*Text excerpt*
___
The Bayesian relevance analysis indicated a strong gene-environment interaction between the investigated genetic factors and RLE exposure. In order to confirm this interaction, a frequentist analysis involving GLM was performed using depression phenotypes as dependent variables, and age and gender as cofactors. Model-1 served as the basis of comparison containing only RLE. Both Model-2 and Model-3 were compared to Model-1, for further explanation see Fig. 3. Note that Model-1 was significantly different (due to RLE) from a null model consisting of only age and gender (p-value < 10−5). Model-2 containing only main effects of RLE and genetic factors is not significantly different (in terms of residual variance) from Model-1 containing only RLE (F = 1.55, p-value = 0.086). However, Model-3 including also the interaction between genetic factors and RLE is significantly different compared to Model-1 (F = 1.887, p-value = 0.0016). In addition, an analysis of explained variance of the depression phenotype was also performed. Model-1 (relationship ‘a’, Fig. 3) explains 6.13% of variance, in contrast with a model containing only main effects of genetic factors corresponding to relationship ‘b’ which explains 2.91% of variance. Model-2 (‘a’ + ‘b’), however, in terms of explained variance (7.03%) is not significantly different from Model-1 (Table 2). On the other hand, the interactions between RLE and genetic factors (relationship ‘c’, Fig. 3) explain a considerable amount of variance, making Model-3 (‘a’ + ‘b’ + ‘c’, 8.68%) significantly different from Model-1. Table 2 presents the comparison of the previously described three models all of which included age and sex as covariates.
___
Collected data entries
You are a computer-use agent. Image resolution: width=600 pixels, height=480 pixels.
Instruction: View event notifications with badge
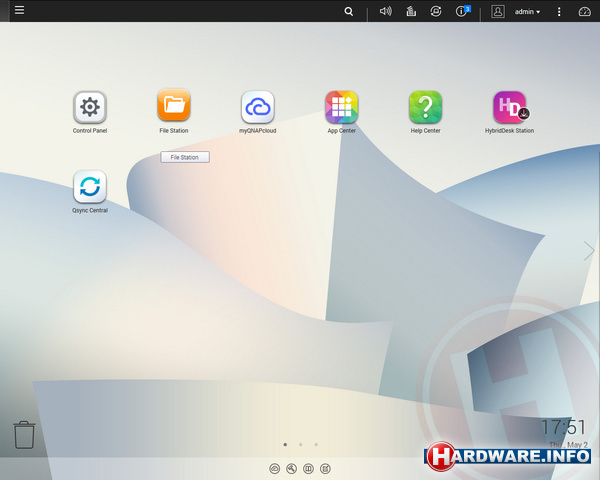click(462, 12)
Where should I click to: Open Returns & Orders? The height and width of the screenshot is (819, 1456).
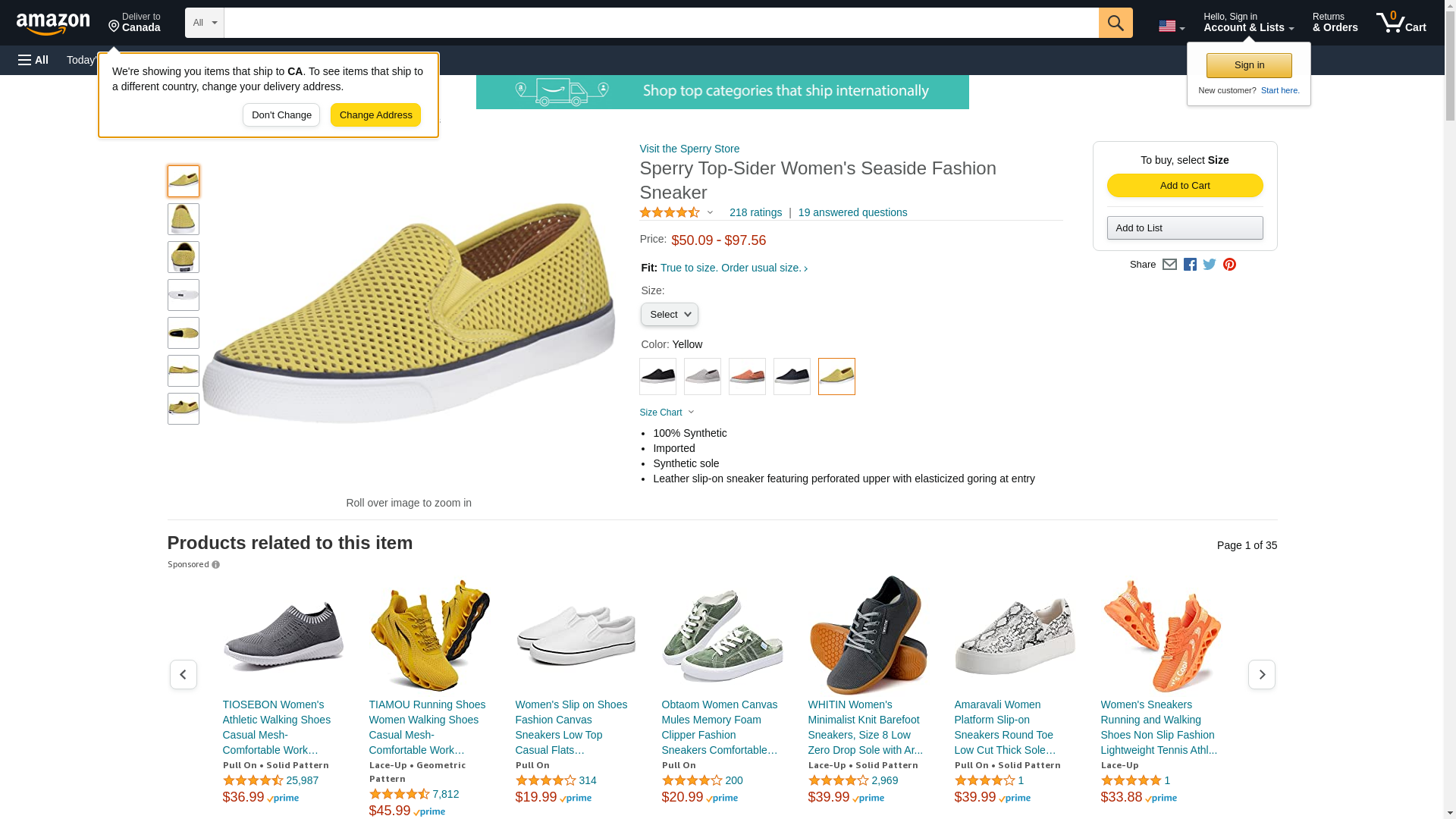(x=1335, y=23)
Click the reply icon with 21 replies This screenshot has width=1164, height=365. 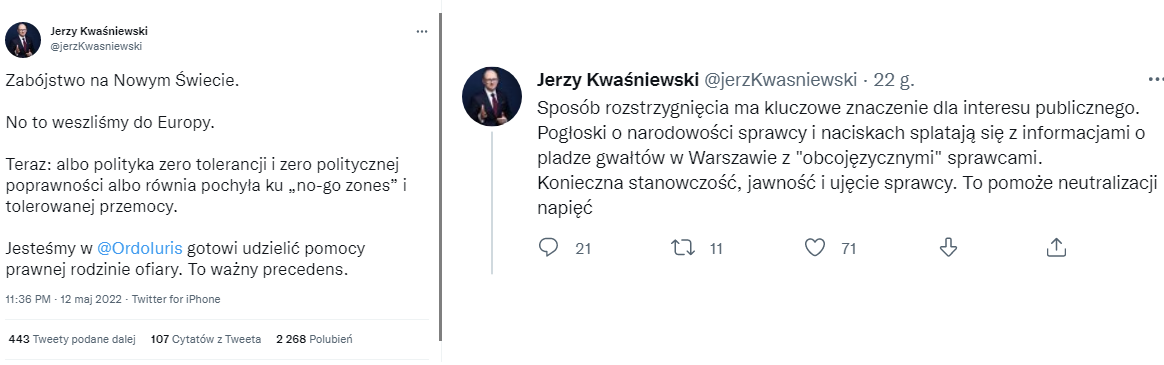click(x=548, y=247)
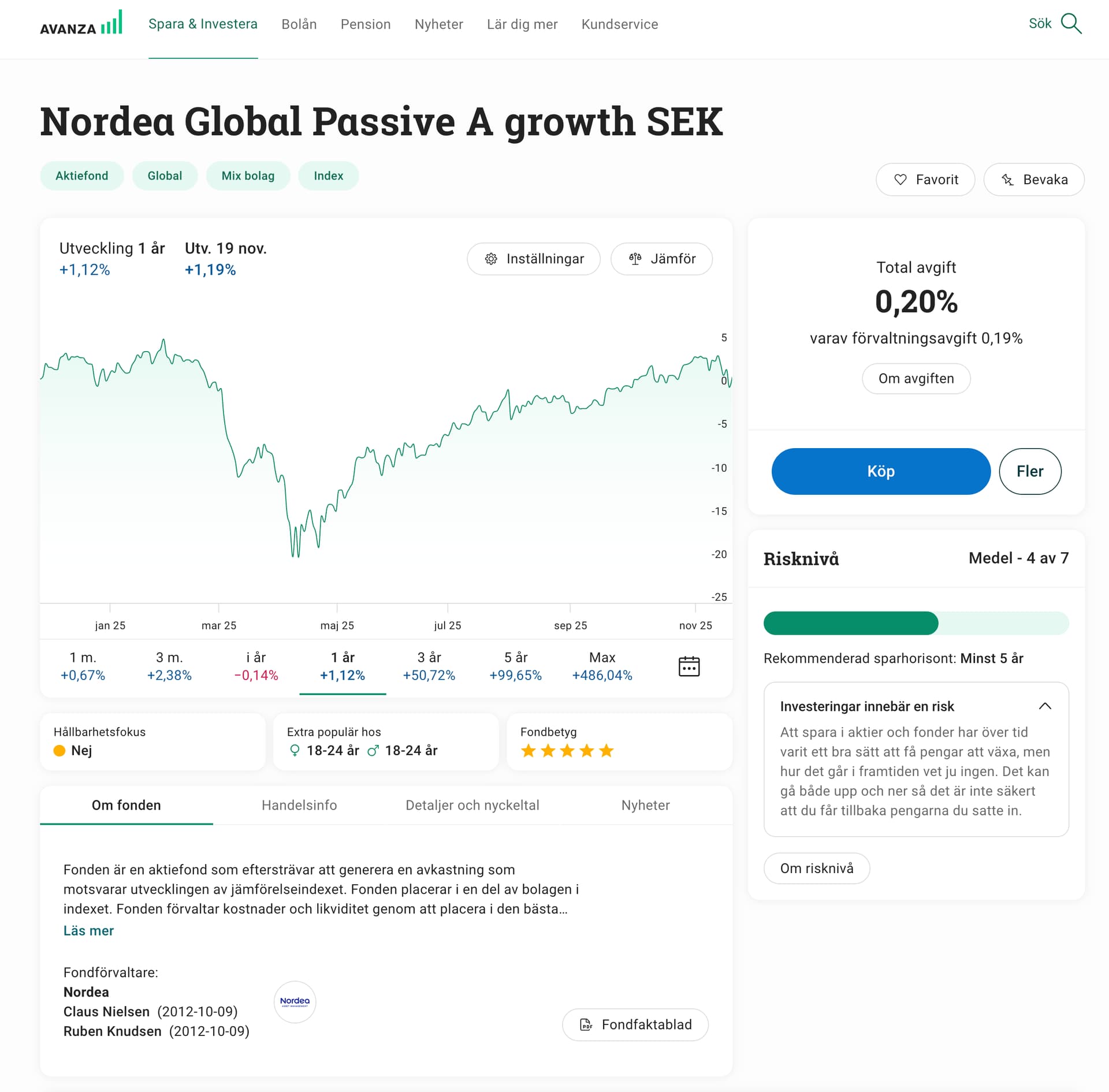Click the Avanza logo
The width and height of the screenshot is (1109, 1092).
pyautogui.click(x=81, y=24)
___
*Things to do*
- a) In the passage on gene-environment interaction and depression, what makes Model-3 significantly different from Model-1 in terms of explained variance? Answer in one to three sentences.
- b) According to the passage on gene-environment interaction and depression, what percentage of variance does Model-2 explain?
- c) List every percentage of explained variance reported in the passage on gene-environment interaction and depression, each with the model it belongs to.

*Results*
- a) The interactions between RLE and genetic factors (relationship 'c') explain a considerable amount of variance. Adding them makes Model-3, at 8.68%, significantly different from Model-1.

- b) Model-2 explains 7.03% of variance.

- c)
- 6.13%: Model-1 (RLE only, relationship 'a')
- 2.91%: the model containing only main effects of genetic factors (relationship 'b')
- 7.03%: Model-2 ('a' + 'b')
- 8.68%: Model-3 ('a' + 'b' + 'c')